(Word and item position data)
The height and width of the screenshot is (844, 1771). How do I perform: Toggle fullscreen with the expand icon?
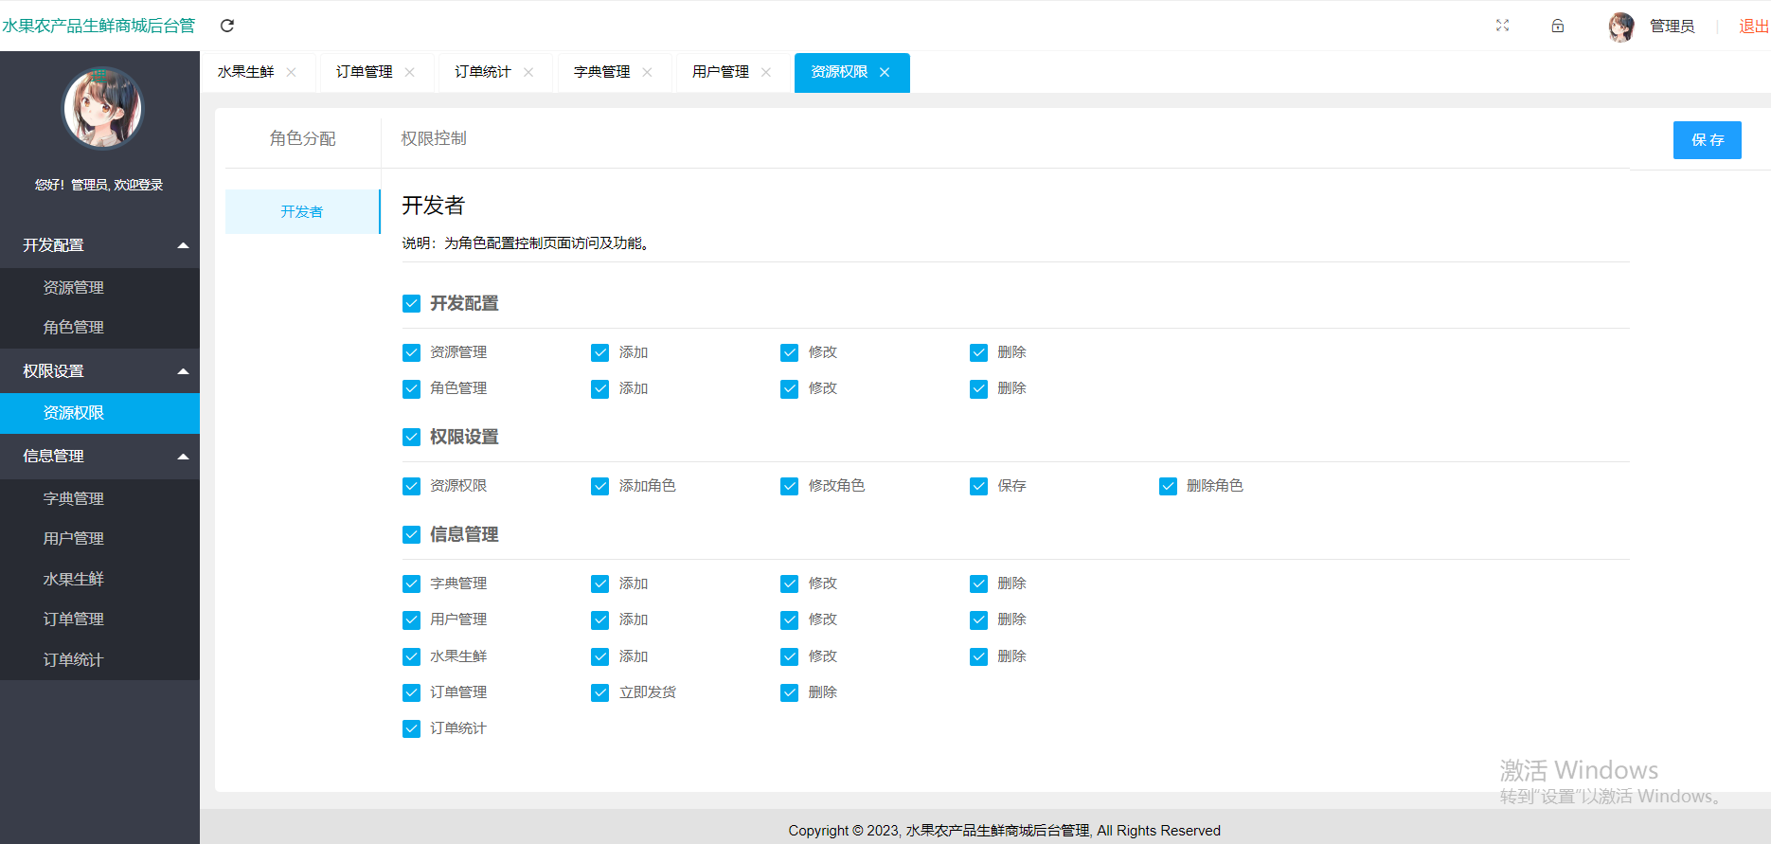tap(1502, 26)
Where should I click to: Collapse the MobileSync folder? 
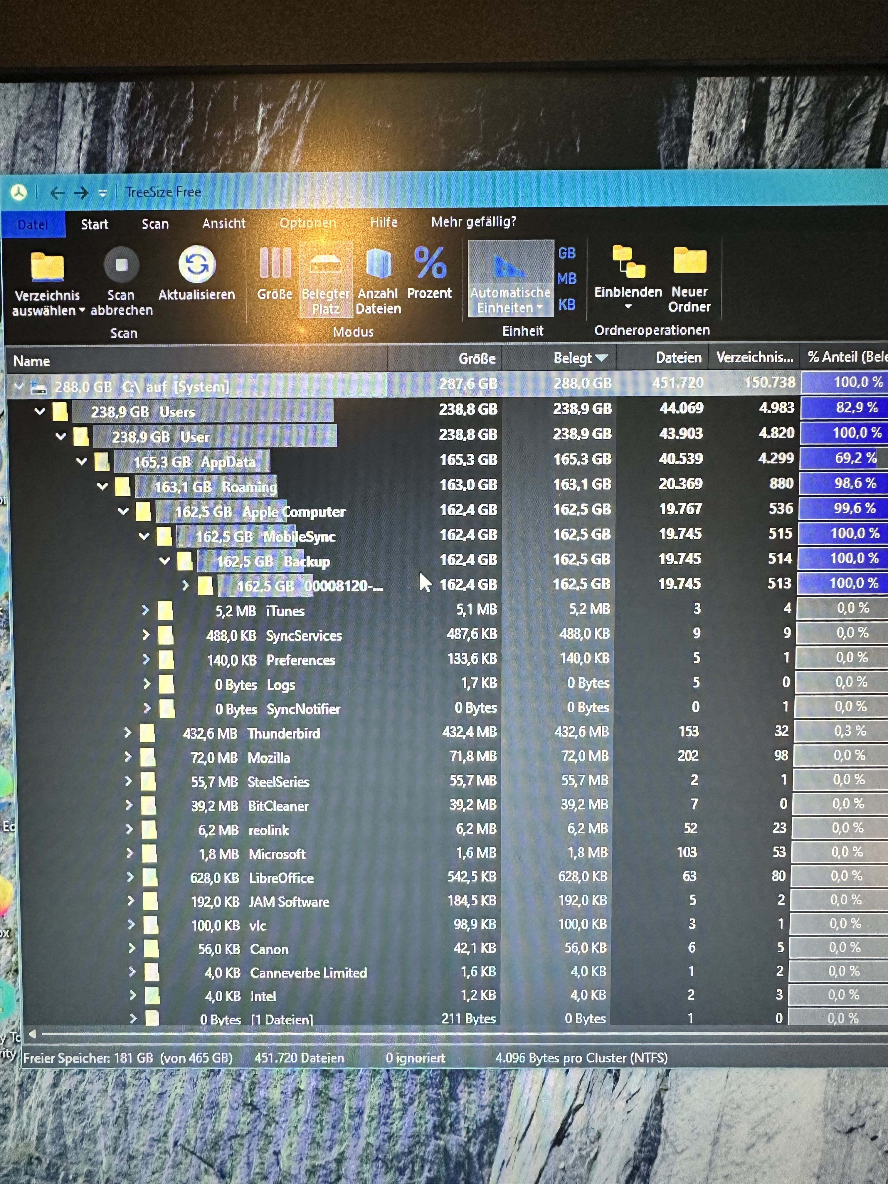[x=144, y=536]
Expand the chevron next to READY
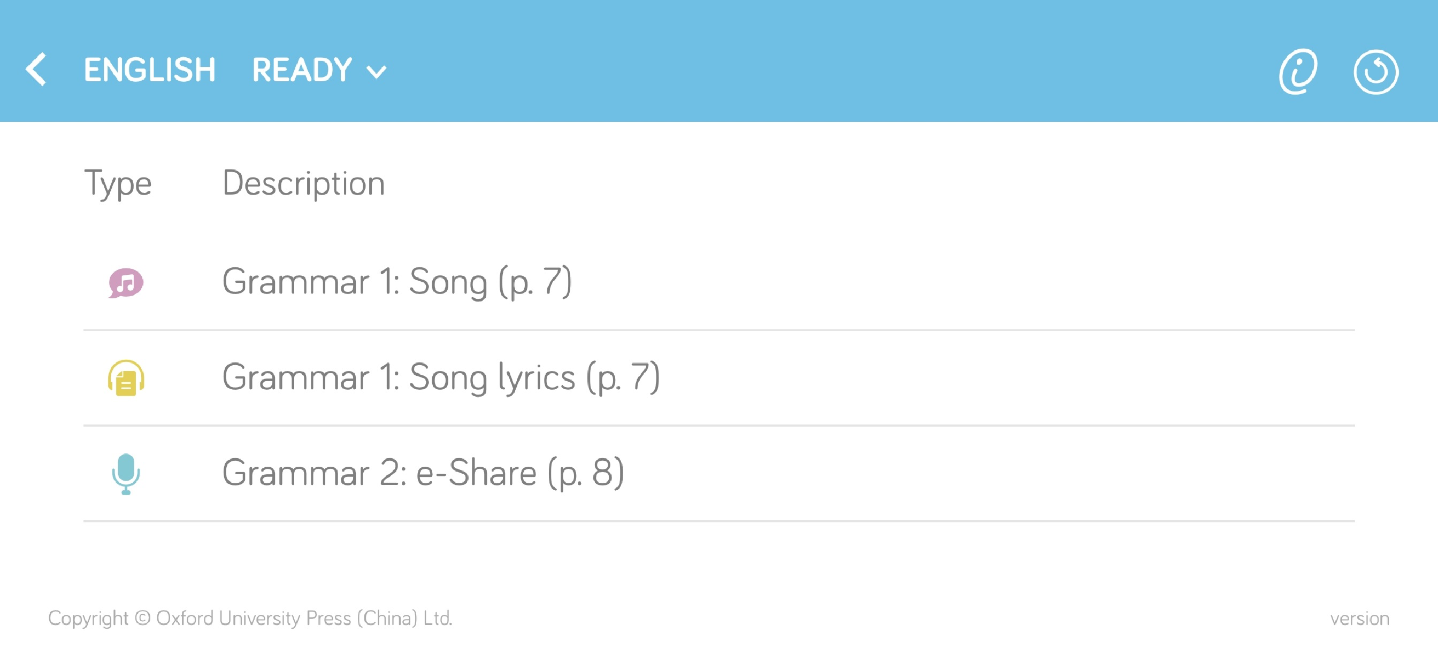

WRITTEN PROBLEM:
Retype every one of the rows above word for word, omitting the pictures.

EXERCISE OUTPUT:
The height and width of the screenshot is (844, 1771). How do I perform: Toggle fullscreen with the expand icon?
tap(1502, 26)
Where should I click to: Collapse the MobileSync folder? 
[x=144, y=536]
Expand the chevron next to READY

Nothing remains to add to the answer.